(This column first posted 12/30/2011 on Rock The Capital)
A report published this month says fossil fuels receive subsidies of about $2.9 billion a year from Pennsylvania taxpayers. It also says most of the assistance has been in exemptions, such as removing sales and use taxes from gasoline to make the fuel seem less expensive.
The result is state coffers take a hit while motor fuel producers maintain their profits. And hospital costs escalate, powered upward in part by kids and elderly with breathing problems – even those who don’t smoke tobacco.
Actually, the only reason tobacco use is noticeable is relatively few of us inhale cigarette smoke – way fewer than spend large portions of their days inhaling secondhand effluent from the clutter of rush hour people haulers, bumper to bumper, 5-10 mph, into and out of our nation’s large towns and cities.
But we have been trained to notice cigarette smoke. My mother, when I was more than a half-century younger than I am, regularly characterized cigarette use as “a dirty habit.” I wonder how many of us even notice the tiny signs on gasoline pumps saying that continued breathing of the fumes has been found to cause cancer.
Anyway, what is a body to do? Most everywhere we go needs a car to get there, whether the destination is work, grocery shopping or an evening out for dinner and a show.
Some examples of the fossil fuel subsidies include Coal purchase and use taxes, $119.5 million; Residential exemptions for electricity, fuel oil and natural gas, $435.4 million; and gasoline and motor fuels exemptions, $1.146 billion (with a b).
And those numbers (a more complete list is available at https://www.pennfuture.org/media_pfr_detail.aspx?MediaID=1379) do not include federal subsidies which have the effect of reducing taxable income the companies are required to report to Pennsylvania.
So we save a little money at the pumps, helping motor fuel refiners “survive,” particularly in “these tough economic times,” and pay for it in some other part of our overall tax burden and health insurance premiums.
Gov. Tom Corbett did not include in his budget assistance to the many emerging renewable energy industries because, he said, they are showing every sign of maturing on their own. Unlike, apparently, the century-old coal industry.
Renewable source opponents claim fossil fuels are more economical than the new energy sources. Maybe if renewables got the same tax breaks, they would be more price competitive.
A 2010 report by the state Department of Labor and Industry says there were 13,506 coal miners employed in the state in 1991; by 2009, nearly 5,500 of the workers had been replaced by machines.
In contrast, L&I says energy efficiency and renewable energy industries have created more than 106,000 Pennsylvania jobs.
Meanwhile, China is trying to grow its economy, and we seem more than willing to help them do it. Arch Coal, the nation’s second largest coal producer, has purchased West Coast shipping terminals and Arch CEO Steven Leer has been quoted announcing plans to “service growing coal demand in Asia, the world’s largest and fastest-growing coal market.”
The U.S. government and several coal mining companies plan to make a considerable amount of money selling coal to Asian nations.

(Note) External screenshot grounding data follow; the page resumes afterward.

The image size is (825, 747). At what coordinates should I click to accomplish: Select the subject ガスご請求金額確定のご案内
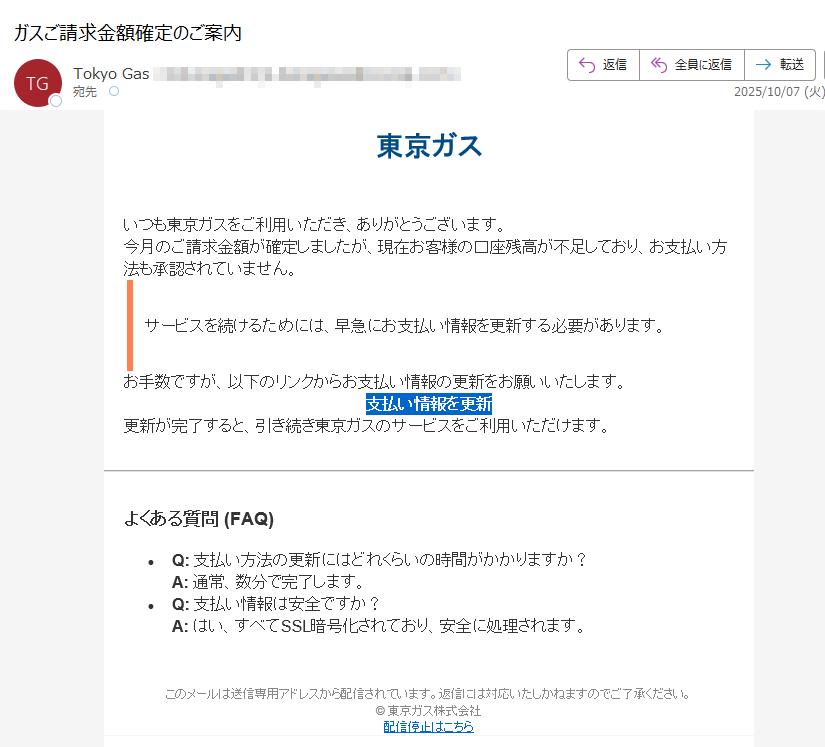(130, 33)
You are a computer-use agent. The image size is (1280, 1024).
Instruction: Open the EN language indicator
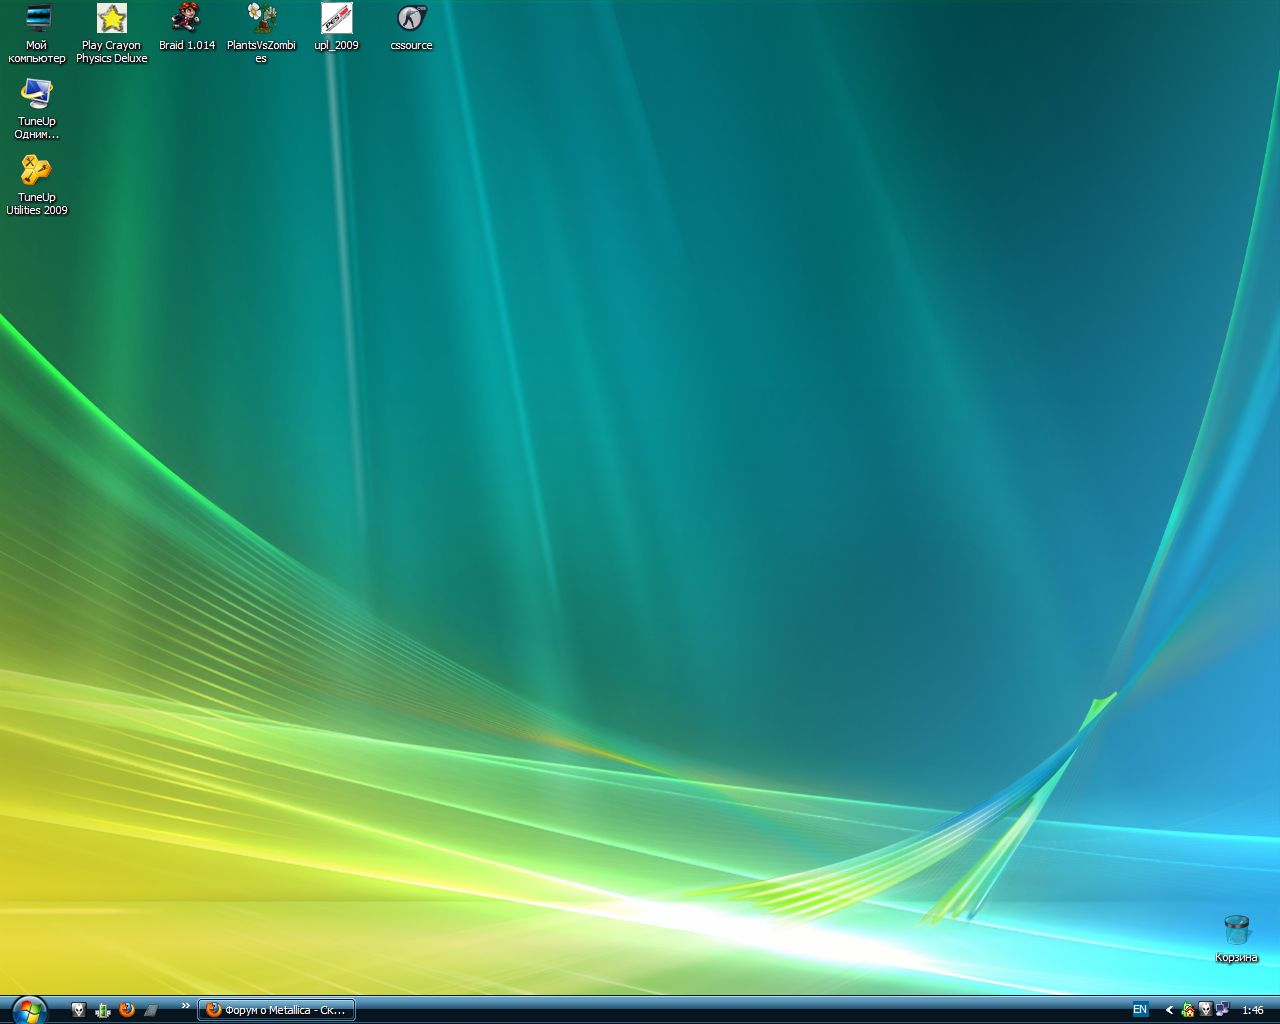point(1139,1010)
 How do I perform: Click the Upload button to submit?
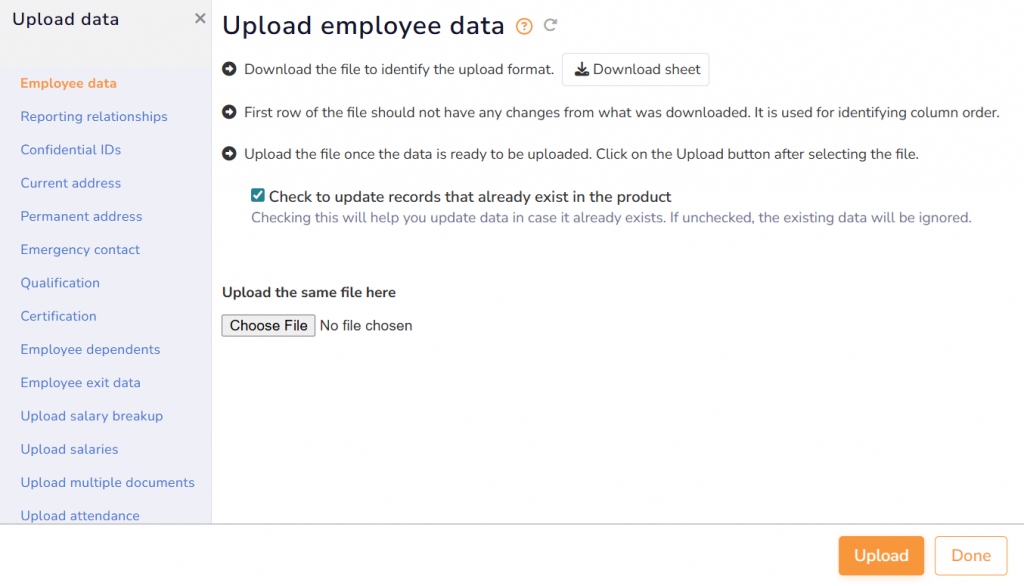coord(881,555)
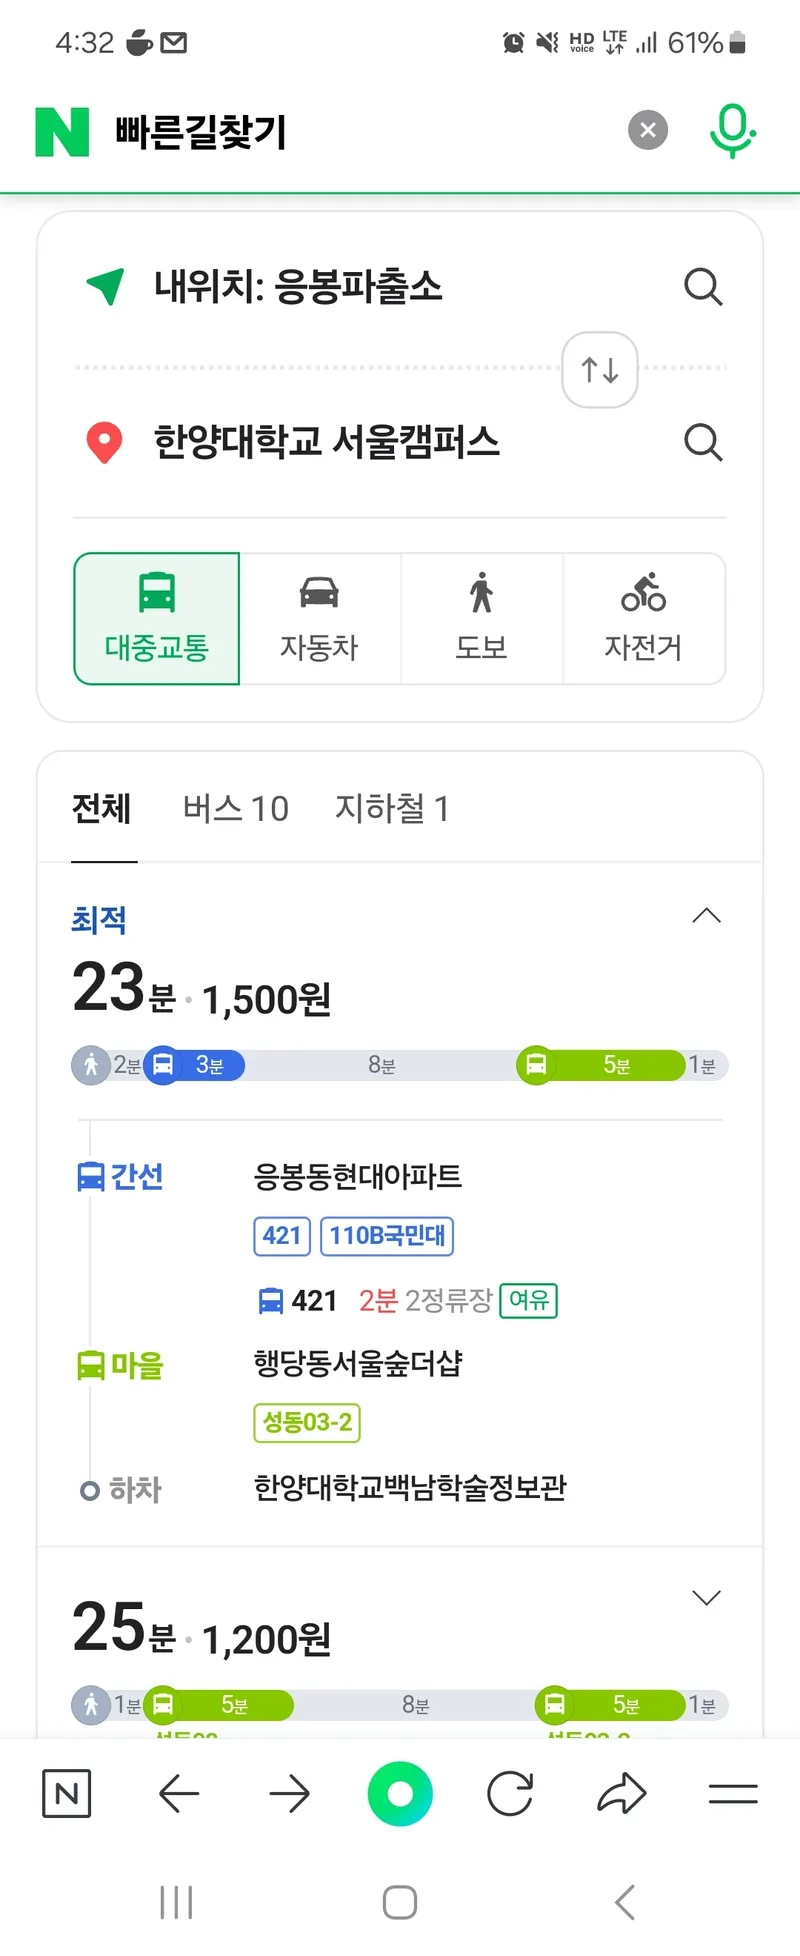Open the 110B국민대 bus badge
800x1956 pixels.
[x=387, y=1236]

The coal will come from the Powder River Basin of Montana and Wyoming, which currently supplies about 40 percent of U.S. coal needs.
The Bureau of Land Management controls about 14 million acres of land in the Powder River Basin, said to hold more coal than the U.S. can burn in 50 years, and plans to collect more than $21 billion selling leases over the next three years. Thus we will collect some temporary profit selling coal to Asian nations bent on improving their economic place in the world, unimpeded by environmental regulations about which our own industries so often complain.
Somehow the deal resembles South American drug cartels supplying poison to back street users in Philadelphia. To us, it’s a health problem; to the cartels, its just business.
I am 100 percent in favor of the profit motive. It provides me a dentist when I’ve insufficiently cared for my teeth, and a mechanic when my Jeep needs a new oil pump. And we humans have a long and well-diversified tradition of doing things we later learn were not good for us.
But it seems from here that when we learn what we are doing is harmful, we should change our ways. Soaking up tax breaks, laying off workers and telling us our energy is cheap while leaving us to wonder why our other costs are so high does not quite seem to fit the definition.
“Since many of these subsidies were passed years or decades ago,” the report, published by the PennFuture Energy Center for Enterprise and the Environment, says, “Pennsylvania’s current policymakers may not all be aware that these subsidies exist or understand their cumulative impacts.”
Maybe we should get on the telephone, to Washington and Harrisburg, and ask whether they know what they are giving away on our behalf.